2019 Ig Nobel Prizes

by Bethany Halford
September 13, 2019 | A version of this story appeared in Volume 97, Issue 36

 

Scientific reports about a 5-year-old’s saliva production, a machine that changes diapers, and wombat poop took top honors at the 29th Ig Nobel Prize ceremony. The peculiar but popular prizes, which “honor achievements that make people LAUGH, and then THINK,” were awarded on Sept. 12 at Harvard University’s Sanders Theatre. Mirthful master of ceremonies Marc Abrahams and the other entertaining editors of the Annals of Improbable Research produced the event.

A young girl blows spit bubbles.
Credit: Shutterstock
Spit take: Half pints generate half a liter of saliva each day.
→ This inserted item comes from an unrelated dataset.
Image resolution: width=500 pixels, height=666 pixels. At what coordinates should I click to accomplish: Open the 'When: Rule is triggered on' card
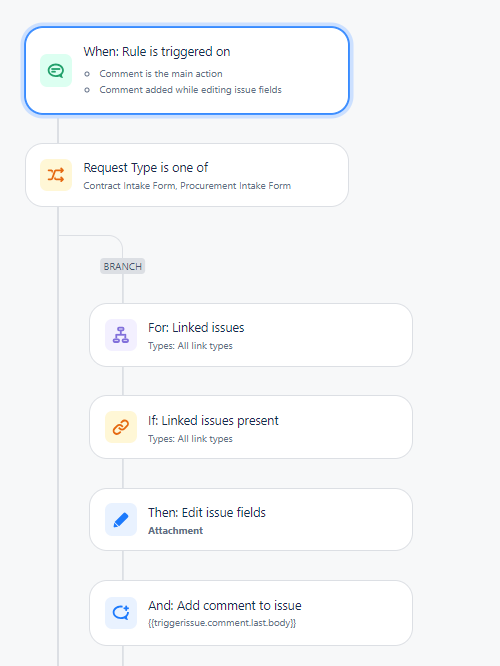187,71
This year’s Chemistry Prize went to a team of pediatric dentists at Hokkaido University for determining how much saliva a 5-year-old produces. The study of 30 kindergartners showed that each generates about 500 mL of spit each day (Arch. Oral Biol. 1995, DOI: 10.1016/0003-9969(95)00026-L).

Iman Farahbakhsh, a mechanical engineering professor at Islamic Azad University, won the Engineering Prize for inventing a machine that changes babies’ diapers. The combination washer and diaper-changing apparatus “includes a main chamber, a glass window, a seat, a leg holder, a safety belt, a diaper removing arm, a sprinkler, and a dryer,” according to the 2018 patent (US 10,034,582).

The Physics Prize was awarded to a team that studied how and why wombats make cubed poo. The group reported its findings—that the irregular elasticity of wombats’ intestines leads to compact, cubed feces—at a meeting of the American Physical Society’s Division of Fluid Dynamics in 2018. It is the second Physics Ig Nobel for two members of the team, Patricia Yang and David Hu of the Georgia Institute of Technology, who shared the 2015 prize for determining it takes most mammals 21 s (plus or minus 13 s) to empty their bladders.

Silvano Gallus, head of the Laboratory of Lifestyle Epidemiology at the Mario Negri Institute for Pharmacological Research, garnered the Medicine Prize “for collecting evidence that pizza might protect against illness and death, if the pizza is made and eaten in Italy” (Eur. J. Cancer Prev. 2006, DOI: 10.1097/01.cej.0000186632.04625.f6).

The Medical Education Prize went to researchers that used the animal-training technique known as clicker training to teach surgeons to perform orthopedic surgery (Clin. Orthop. Relat. Res. 2015, DOI: 10.1007/s11999-015-4555-8).

An international team claimed the Biology Prize for a study that determined there is a distinct difference in the magnetic properties of live and dead cockroaches (Sci. Rep. 2018, DOI :10.1038/s41598-018-23005-1).

A photo of an adorable wombat.
Credit: Shutterstock
Poo cubed: Wombats make distinctly geometric feces.

Two human fertility researchers at the University of Toulouse earned the Anatomy Prize for “Thermal Asymmetry of the Human Scrotum,” their study of postal workers and bus drivers (Hum. Reprod. 2007, DOI: 10.1093/humrep/dem133). One of the winners, Roger Mieusset, also invented heated underwear for men, purportedly for contraception.

The Economics Prize went to three microbiology researchers “for testing which country’s paper money is best at transmitting dangerous bacteria.” Answer: the Romanian leu (Antimicrob. Resist. Infect. Control 2013, DOI: 10.1186/2047-2994-2-22).

For their study “The Pleasurability of Scratching an Itch: A Psychophysical and Topographical Assessment,” five dermatologists, a psychologist, and a biostatistician won the Peace Prize (Br. J. Dermatol. 2012, DOI: 10.1111/j.1365-2133.2012.10826.x).

And finally, Julius Maximilian University of Würzburg psychologist Fritz Strack won the Psychology Prize “for discovering that holding a pen in one’s mouth makes one smile, which makes one happier—and for then discovering that it does not” (Front. Psychol. 2017, DOI: 10.3389/fpsyg.2017.00702).

A woman clenching a pen between her teeth looks puzzled.
Credit: Shutterstock
Pen pal: Biting a pen can make you happy. Or maybe not.

A recording of the Ig Nobel ceremony will be available at youtube.com/improbableresearch, and National Public Radio’s Science Friday will air an edited recording of the ceremony on Nov. 29, the day after US Thanksgiving.